— EXERCISE OBJECTIVE —
Copy out everything from the line containing "This screenshot has height=455, width=812." down to the line containing "point(1243,172)", both included, with the requests kept in place. Multiply each coordinate in the answers by 1.6, round to whole numbers with halves going up, and leave all other numbers as they are.

-----

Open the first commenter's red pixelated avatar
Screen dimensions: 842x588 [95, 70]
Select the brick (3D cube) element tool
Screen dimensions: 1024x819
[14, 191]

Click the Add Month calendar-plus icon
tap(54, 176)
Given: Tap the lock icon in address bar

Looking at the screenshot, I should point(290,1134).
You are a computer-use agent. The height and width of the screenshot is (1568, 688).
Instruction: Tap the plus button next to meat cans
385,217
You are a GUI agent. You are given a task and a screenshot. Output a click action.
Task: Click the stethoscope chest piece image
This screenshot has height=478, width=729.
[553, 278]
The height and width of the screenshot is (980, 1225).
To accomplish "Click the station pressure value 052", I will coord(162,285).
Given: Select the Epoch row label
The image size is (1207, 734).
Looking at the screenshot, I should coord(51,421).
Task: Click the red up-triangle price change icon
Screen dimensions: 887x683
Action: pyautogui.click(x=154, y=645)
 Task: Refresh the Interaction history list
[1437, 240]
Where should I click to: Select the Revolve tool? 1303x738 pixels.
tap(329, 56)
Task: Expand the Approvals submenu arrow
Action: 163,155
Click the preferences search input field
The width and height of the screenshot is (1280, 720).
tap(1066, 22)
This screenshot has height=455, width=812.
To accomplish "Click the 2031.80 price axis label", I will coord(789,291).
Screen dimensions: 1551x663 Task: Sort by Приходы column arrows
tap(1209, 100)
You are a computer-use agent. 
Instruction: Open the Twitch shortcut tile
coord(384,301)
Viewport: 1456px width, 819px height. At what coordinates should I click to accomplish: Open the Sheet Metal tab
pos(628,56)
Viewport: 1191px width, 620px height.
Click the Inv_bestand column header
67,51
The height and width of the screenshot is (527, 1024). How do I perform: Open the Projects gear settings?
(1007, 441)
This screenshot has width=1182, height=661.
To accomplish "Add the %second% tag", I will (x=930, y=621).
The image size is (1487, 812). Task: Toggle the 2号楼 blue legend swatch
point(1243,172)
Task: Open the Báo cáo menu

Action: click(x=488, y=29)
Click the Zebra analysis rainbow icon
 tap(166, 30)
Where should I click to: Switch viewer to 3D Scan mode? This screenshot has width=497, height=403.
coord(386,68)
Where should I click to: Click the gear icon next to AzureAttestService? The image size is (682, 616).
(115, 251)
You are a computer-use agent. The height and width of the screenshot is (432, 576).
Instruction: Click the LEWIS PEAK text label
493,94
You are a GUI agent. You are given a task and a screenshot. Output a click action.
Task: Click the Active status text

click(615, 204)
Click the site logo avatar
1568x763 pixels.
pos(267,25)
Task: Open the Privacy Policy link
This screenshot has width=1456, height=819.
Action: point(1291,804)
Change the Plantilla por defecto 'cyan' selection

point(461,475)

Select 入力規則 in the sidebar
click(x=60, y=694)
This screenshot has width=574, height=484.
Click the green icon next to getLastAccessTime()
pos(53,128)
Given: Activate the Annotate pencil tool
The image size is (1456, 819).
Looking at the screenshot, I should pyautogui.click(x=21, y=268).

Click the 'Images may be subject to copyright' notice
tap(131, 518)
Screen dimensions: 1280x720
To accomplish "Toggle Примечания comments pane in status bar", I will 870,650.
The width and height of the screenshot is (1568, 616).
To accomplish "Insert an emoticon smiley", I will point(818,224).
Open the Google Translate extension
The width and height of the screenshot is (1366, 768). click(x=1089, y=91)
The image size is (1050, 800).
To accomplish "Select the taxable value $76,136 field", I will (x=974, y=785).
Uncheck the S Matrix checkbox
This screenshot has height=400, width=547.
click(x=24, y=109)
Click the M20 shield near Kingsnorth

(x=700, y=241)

-----

— SOLVED EXERCISE —
This screenshot has height=455, width=812.
To accomplish "Click the 2031.80 price axis label", I will coord(1262,466).
Screen dimensions: 1551x663 Task: Sort by Приходы column arrows
tap(1934, 160)
You are a computer-use agent. 
Instruction: Open the Twitch shortcut tile
coord(614,482)
Viewport: 1456px width, 819px height. At what coordinates should I click to accomplish: Open the Sheet Metal tab
pos(1005,90)
Viewport: 1191px width, 620px height.
Click the Inv_bestand column header
107,82
The height and width of the screenshot is (527, 1024). How do I perform: Open the Projects gear settings?
(1611, 706)
This screenshot has width=1182, height=661.
To accomplish "Add the %second% tag", I will (x=1488, y=994).
The image size is (1487, 812). Task: Toggle the 2号楼 blue legend swatch
point(1989,275)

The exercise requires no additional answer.